__Goal of the exercise__
The output must start at the line containing "Expand the 'Думал" in the records below and stop at the last line, matching each line exactly and leaving out every picture.

[Dataset entries]
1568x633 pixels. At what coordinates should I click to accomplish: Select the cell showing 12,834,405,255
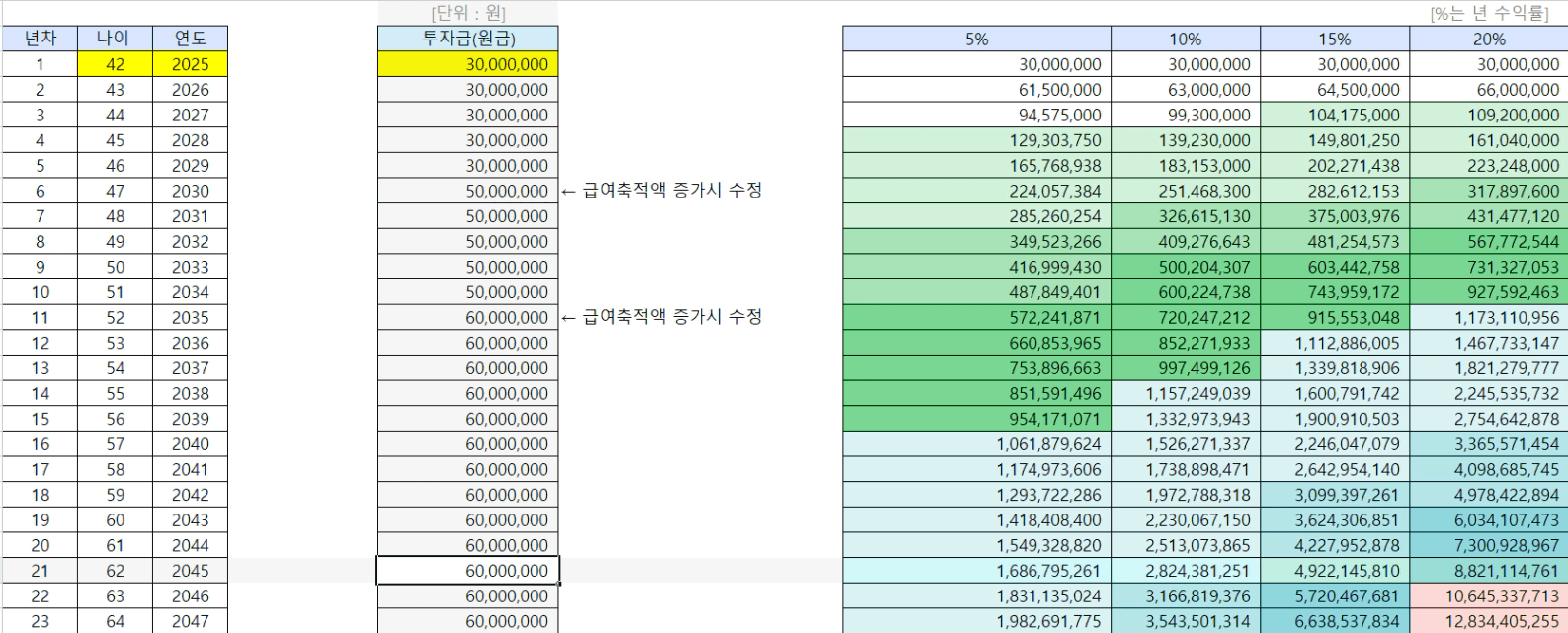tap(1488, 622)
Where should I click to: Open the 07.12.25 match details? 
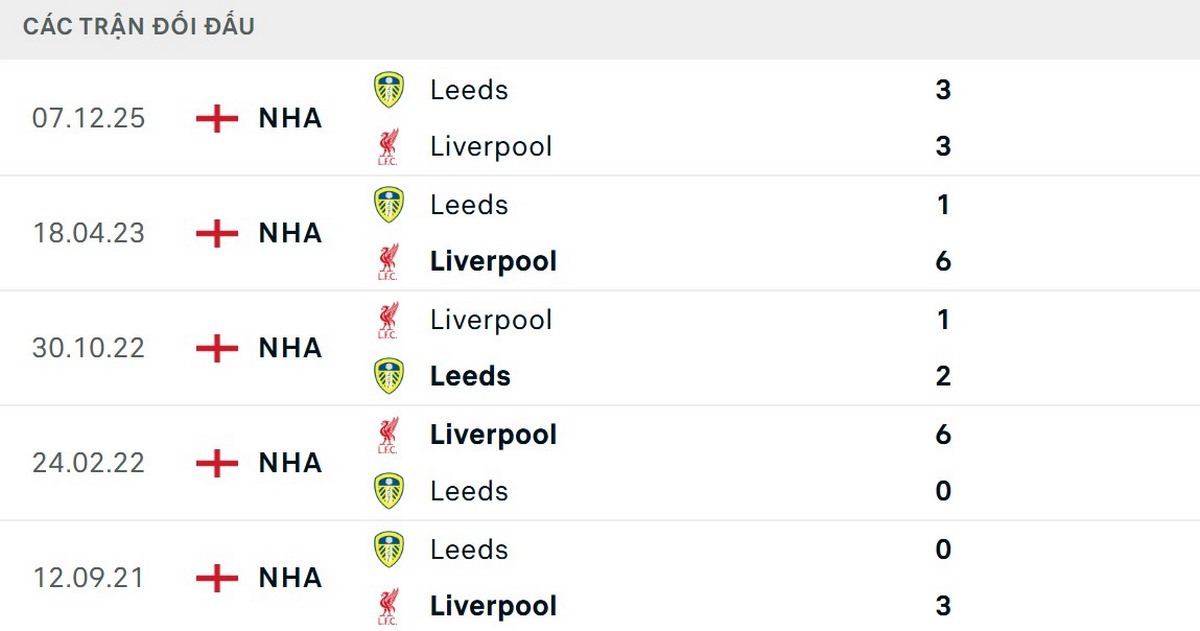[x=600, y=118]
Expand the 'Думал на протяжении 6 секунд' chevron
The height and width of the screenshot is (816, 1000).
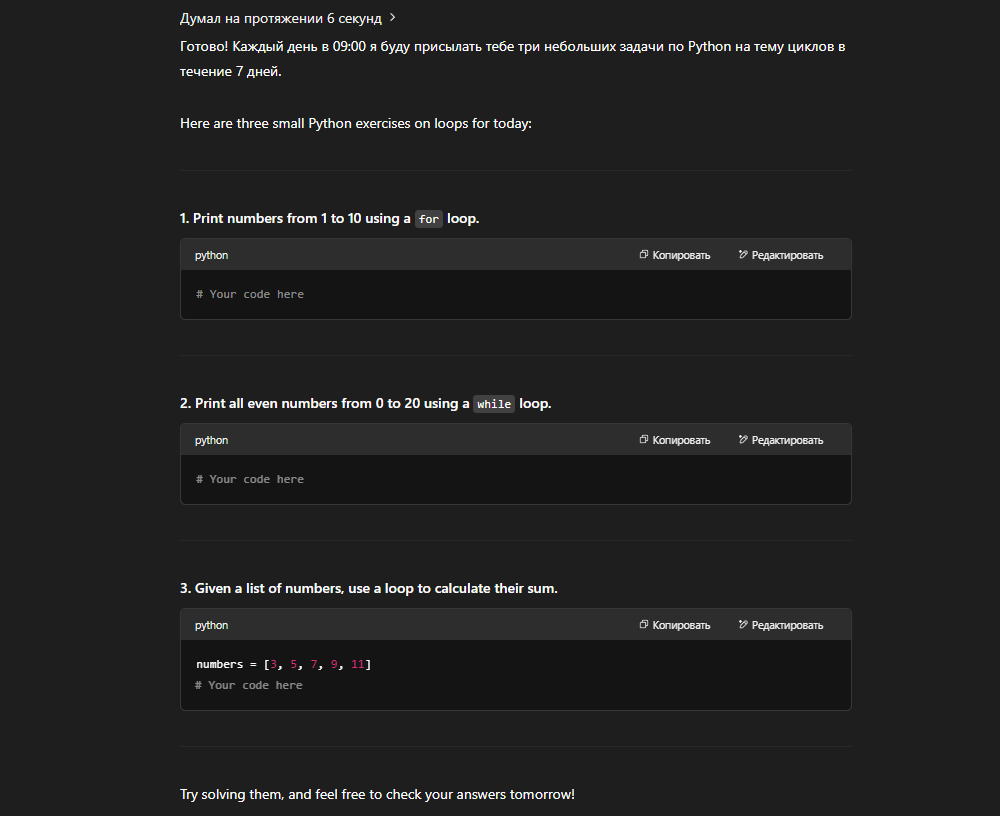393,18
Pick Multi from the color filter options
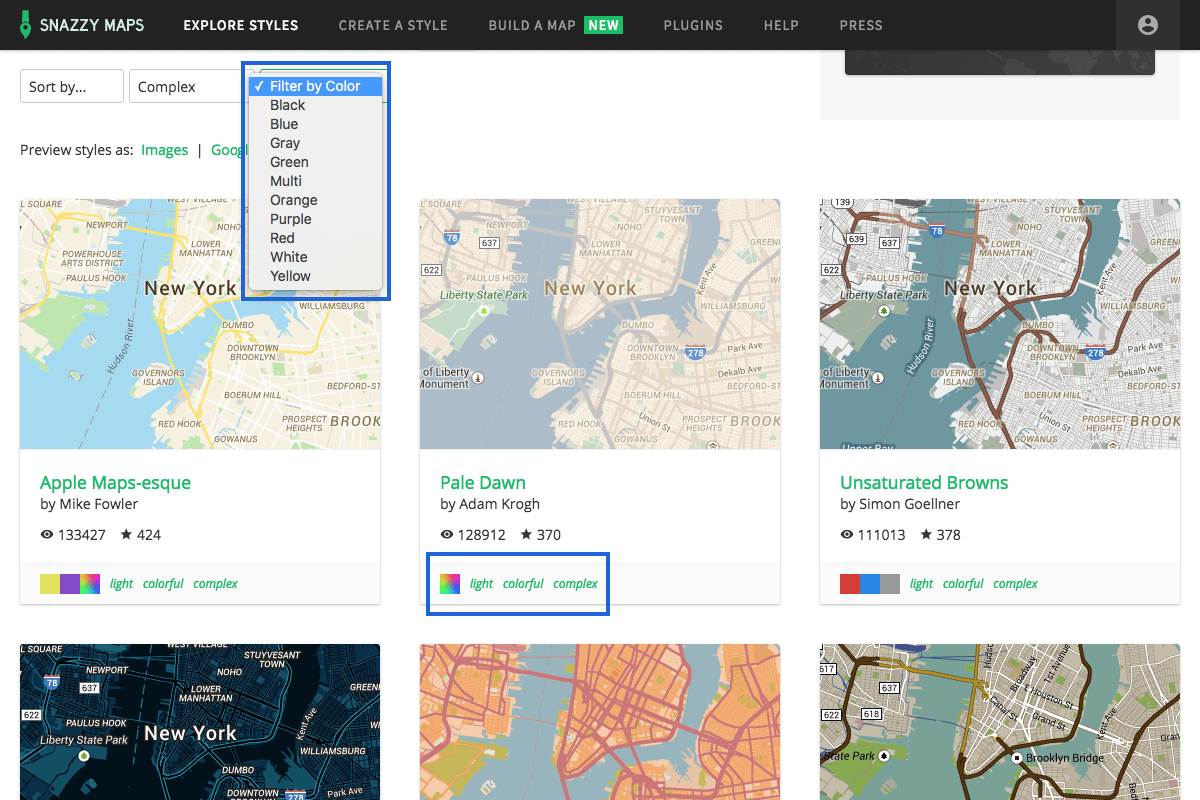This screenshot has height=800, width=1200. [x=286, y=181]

__Exercise output__
Expand the 'Думал на протяжении 6 секунд' chevron
The height and width of the screenshot is (816, 1000).
393,18
Pick Multi from the color filter options
This screenshot has height=800, width=1200. [x=286, y=181]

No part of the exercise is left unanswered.